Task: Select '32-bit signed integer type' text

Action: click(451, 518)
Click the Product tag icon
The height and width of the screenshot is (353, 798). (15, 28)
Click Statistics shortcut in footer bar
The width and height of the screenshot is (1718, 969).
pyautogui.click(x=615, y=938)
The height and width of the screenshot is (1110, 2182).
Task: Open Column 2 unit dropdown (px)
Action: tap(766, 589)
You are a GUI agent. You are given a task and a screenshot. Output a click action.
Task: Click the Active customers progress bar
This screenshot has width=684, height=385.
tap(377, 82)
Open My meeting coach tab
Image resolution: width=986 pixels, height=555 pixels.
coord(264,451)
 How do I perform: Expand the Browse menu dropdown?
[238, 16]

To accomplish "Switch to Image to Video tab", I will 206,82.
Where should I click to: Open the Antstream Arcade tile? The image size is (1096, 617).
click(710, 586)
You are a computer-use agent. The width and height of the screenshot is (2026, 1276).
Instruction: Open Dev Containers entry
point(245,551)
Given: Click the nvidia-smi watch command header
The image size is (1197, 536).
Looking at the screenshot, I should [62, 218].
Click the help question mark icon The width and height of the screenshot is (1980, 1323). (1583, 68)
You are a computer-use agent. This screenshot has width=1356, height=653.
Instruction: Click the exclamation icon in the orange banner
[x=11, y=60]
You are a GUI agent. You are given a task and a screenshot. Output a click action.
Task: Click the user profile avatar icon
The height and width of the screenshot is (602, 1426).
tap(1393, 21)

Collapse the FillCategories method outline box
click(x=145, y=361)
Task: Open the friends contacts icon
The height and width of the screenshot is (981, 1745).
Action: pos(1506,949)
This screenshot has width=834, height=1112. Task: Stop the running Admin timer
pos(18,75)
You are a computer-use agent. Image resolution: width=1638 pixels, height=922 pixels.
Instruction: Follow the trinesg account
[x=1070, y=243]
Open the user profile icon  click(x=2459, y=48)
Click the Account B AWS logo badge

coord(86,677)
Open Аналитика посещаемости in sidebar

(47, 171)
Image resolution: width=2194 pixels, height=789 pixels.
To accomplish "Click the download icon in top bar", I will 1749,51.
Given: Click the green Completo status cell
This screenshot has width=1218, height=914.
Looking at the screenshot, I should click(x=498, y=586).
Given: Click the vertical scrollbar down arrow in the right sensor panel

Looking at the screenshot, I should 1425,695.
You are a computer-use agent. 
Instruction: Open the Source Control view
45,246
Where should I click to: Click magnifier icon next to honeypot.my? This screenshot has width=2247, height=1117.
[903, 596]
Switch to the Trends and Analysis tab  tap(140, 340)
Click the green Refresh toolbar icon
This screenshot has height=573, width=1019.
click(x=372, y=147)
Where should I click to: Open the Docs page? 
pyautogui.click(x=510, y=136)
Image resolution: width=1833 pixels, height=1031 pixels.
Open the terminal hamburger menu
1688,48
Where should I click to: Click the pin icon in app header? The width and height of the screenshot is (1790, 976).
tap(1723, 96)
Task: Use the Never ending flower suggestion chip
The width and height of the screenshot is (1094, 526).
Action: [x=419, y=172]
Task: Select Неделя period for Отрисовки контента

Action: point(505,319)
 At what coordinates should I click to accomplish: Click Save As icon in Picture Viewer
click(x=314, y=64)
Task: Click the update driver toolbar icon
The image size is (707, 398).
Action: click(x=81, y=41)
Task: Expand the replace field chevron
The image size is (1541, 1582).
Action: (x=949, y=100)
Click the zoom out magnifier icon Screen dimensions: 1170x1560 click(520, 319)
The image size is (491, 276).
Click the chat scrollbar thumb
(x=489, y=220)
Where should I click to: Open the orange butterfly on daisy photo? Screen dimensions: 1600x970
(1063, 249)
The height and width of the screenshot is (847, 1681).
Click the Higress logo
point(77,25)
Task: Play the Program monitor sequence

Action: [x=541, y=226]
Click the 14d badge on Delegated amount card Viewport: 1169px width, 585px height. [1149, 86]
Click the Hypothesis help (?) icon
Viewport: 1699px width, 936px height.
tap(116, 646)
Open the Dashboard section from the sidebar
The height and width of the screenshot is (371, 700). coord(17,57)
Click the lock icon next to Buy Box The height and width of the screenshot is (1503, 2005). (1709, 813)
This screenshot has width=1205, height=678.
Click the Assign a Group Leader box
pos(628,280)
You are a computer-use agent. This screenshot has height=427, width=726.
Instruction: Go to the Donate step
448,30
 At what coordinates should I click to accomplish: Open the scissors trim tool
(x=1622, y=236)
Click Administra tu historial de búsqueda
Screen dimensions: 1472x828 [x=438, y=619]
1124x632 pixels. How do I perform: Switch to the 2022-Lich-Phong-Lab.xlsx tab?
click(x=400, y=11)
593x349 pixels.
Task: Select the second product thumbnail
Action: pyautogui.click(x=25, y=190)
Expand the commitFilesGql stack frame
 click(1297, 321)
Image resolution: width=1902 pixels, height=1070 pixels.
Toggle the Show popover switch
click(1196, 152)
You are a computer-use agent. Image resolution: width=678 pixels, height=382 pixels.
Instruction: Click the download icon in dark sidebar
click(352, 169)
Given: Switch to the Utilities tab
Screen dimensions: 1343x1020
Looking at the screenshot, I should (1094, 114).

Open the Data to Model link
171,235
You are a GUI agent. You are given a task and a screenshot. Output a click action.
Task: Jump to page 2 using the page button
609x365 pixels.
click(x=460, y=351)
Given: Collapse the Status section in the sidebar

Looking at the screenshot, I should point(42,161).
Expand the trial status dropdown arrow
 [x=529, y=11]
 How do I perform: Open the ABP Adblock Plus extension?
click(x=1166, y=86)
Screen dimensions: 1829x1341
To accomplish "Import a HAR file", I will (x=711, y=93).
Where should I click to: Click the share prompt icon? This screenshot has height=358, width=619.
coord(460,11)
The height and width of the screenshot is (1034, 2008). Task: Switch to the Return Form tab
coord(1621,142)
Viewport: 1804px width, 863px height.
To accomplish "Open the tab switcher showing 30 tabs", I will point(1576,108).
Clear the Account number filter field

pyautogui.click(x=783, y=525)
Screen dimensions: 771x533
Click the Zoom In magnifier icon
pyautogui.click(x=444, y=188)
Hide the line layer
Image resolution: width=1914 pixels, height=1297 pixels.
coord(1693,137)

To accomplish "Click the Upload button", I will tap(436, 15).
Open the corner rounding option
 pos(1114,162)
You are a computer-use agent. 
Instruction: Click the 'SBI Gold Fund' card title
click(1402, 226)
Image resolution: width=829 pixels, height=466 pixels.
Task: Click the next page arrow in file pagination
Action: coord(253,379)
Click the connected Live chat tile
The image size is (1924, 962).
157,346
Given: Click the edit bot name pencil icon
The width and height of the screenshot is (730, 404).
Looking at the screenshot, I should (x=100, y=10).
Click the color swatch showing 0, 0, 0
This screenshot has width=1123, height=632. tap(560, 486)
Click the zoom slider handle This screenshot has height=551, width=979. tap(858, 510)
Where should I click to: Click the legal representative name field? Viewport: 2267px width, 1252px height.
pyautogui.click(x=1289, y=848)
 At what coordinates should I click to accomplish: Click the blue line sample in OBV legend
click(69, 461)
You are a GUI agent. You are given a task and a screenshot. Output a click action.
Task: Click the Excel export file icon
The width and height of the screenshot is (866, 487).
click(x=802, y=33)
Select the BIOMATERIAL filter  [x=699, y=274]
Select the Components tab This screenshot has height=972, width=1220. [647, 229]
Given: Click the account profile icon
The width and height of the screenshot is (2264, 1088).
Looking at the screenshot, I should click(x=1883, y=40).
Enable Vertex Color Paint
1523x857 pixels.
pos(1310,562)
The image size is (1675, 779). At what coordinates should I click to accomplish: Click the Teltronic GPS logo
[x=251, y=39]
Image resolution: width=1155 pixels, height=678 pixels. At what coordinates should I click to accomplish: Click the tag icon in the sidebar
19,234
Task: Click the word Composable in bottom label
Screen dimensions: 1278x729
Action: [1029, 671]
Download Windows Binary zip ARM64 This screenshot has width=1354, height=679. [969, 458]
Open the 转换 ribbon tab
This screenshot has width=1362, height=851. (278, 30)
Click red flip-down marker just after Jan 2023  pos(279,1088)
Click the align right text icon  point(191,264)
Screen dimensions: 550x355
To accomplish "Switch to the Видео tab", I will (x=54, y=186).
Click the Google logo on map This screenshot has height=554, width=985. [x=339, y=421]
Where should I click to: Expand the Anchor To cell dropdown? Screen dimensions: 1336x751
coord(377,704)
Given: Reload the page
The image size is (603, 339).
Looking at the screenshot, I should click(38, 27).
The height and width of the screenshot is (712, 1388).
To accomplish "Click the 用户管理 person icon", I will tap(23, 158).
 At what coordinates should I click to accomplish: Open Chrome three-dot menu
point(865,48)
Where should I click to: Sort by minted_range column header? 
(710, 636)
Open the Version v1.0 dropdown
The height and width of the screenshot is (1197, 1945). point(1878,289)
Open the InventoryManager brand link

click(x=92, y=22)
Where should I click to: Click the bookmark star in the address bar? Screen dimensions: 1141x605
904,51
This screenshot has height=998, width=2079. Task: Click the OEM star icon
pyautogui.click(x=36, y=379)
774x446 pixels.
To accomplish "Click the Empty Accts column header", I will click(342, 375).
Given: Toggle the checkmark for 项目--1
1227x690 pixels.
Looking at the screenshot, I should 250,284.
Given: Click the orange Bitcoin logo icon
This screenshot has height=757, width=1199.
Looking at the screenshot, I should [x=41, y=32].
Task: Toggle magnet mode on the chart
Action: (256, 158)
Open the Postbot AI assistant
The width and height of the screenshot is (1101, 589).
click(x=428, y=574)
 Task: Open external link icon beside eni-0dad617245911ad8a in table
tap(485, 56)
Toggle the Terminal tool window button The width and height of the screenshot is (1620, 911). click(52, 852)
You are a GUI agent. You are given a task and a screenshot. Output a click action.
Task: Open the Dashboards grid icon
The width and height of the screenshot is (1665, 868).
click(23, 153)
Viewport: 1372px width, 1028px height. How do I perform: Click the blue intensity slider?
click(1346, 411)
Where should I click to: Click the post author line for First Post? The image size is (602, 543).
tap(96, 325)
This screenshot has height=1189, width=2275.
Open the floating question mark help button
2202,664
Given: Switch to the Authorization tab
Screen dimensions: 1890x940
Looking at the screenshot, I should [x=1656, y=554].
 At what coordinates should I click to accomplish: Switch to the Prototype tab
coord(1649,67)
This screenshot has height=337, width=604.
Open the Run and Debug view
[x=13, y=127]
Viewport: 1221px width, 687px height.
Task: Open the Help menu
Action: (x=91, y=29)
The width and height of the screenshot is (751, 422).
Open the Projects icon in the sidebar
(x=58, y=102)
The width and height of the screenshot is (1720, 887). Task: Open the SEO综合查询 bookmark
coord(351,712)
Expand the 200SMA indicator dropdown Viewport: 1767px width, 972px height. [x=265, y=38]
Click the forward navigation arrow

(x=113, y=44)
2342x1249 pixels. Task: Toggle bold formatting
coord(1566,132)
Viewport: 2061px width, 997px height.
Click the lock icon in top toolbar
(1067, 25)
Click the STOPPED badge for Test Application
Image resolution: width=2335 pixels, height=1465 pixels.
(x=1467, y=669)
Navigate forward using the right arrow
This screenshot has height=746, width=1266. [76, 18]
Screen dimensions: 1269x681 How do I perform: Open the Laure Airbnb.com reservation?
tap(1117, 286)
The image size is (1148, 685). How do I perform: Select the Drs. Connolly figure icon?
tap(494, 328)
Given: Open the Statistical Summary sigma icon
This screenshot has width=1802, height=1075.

※

» **Problem**
Look above for the line with "Click the lock icon next" and the line with "has height=427, width=726."; transcribe both and all lines in between, exactly, and nothing else.

» **Exercise answer**
Click the lock icon next to Buy Box The height and width of the screenshot is (1503, 2005). (1709, 813)
This screenshot has width=1205, height=678.
Click the Assign a Group Leader box
pos(628,280)
You are a computer-use agent. This screenshot has height=427, width=726.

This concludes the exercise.